Exercise instructions :: Output all records exactly.

== Provided entries ==

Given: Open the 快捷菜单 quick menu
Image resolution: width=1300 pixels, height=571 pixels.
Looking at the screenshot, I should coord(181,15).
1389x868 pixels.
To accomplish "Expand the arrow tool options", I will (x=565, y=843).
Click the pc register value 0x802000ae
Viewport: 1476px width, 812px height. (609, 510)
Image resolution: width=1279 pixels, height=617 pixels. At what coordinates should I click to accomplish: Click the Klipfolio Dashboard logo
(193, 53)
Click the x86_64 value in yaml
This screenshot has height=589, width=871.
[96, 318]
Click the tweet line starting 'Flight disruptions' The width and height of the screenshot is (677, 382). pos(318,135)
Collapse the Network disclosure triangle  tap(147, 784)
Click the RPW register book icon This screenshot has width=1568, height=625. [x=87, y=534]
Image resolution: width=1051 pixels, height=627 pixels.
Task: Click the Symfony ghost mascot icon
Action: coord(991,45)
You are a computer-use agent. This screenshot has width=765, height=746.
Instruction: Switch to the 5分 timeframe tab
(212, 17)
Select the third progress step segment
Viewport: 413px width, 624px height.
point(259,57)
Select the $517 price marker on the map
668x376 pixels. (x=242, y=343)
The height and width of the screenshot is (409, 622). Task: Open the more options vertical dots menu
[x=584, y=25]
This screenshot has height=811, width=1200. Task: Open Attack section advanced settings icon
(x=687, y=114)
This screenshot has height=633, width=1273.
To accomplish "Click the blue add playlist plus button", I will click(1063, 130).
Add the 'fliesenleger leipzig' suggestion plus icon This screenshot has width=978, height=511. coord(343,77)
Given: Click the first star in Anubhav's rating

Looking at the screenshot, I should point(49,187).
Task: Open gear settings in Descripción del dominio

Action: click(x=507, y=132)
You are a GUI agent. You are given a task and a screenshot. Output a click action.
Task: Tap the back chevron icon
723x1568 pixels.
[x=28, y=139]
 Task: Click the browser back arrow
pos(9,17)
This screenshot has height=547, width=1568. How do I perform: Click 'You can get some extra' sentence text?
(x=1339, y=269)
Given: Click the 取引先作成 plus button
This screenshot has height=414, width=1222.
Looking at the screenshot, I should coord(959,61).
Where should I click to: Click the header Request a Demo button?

===

Result of the task ::
Given: Open the 快捷菜单 quick menu
Image resolution: width=1300 pixels, height=571 pixels.
Looking at the screenshot, I should coord(181,15).
1389x868 pixels.
To accomplish "Expand the arrow tool options", I will (x=565, y=843).
Click the pc register value 0x802000ae
Viewport: 1476px width, 812px height. (609, 510)
Image resolution: width=1279 pixels, height=617 pixels. At what coordinates should I click to accomplish: Click the Klipfolio Dashboard logo
(193, 53)
Click the x86_64 value in yaml
This screenshot has height=589, width=871.
[96, 318]
Click the tweet line starting 'Flight disruptions' The width and height of the screenshot is (677, 382). pos(318,135)
Collapse the Network disclosure triangle  tap(147, 784)
Click the RPW register book icon This screenshot has width=1568, height=625. [x=87, y=534]
Image resolution: width=1051 pixels, height=627 pixels.
Task: Click the Symfony ghost mascot icon
Action: coord(991,45)
You are a computer-use agent. This screenshot has width=765, height=746.
Instruction: Switch to the 5分 timeframe tab
(212, 17)
Select the third progress step segment
Viewport: 413px width, 624px height.
point(259,57)
Select the $517 price marker on the map
668x376 pixels. (x=242, y=343)
The height and width of the screenshot is (409, 622). Task: Open the more options vertical dots menu
[x=584, y=25]
This screenshot has height=811, width=1200. Task: Open Attack section advanced settings icon
(x=687, y=114)
This screenshot has height=633, width=1273.
To accomplish "Click the blue add playlist plus button", I will click(1063, 130).
Add the 'fliesenleger leipzig' suggestion plus icon This screenshot has width=978, height=511. coord(343,77)
Given: Click the first star in Anubhav's rating

Looking at the screenshot, I should point(49,187).
Task: Open gear settings in Descripción del dominio

Action: click(x=507, y=132)
You are a GUI agent. You are given a task and a screenshot. Output a click action.
Task: Tap the back chevron icon
723x1568 pixels.
[x=28, y=139]
 Task: Click the browser back arrow
pos(9,17)
This screenshot has height=547, width=1568. How do I perform: Click 'You can get some extra' sentence text?
(x=1339, y=269)
Given: Click the 取引先作成 plus button
This screenshot has height=414, width=1222.
Looking at the screenshot, I should coord(959,61).
Where should I click to: Click the header Request a Demo button?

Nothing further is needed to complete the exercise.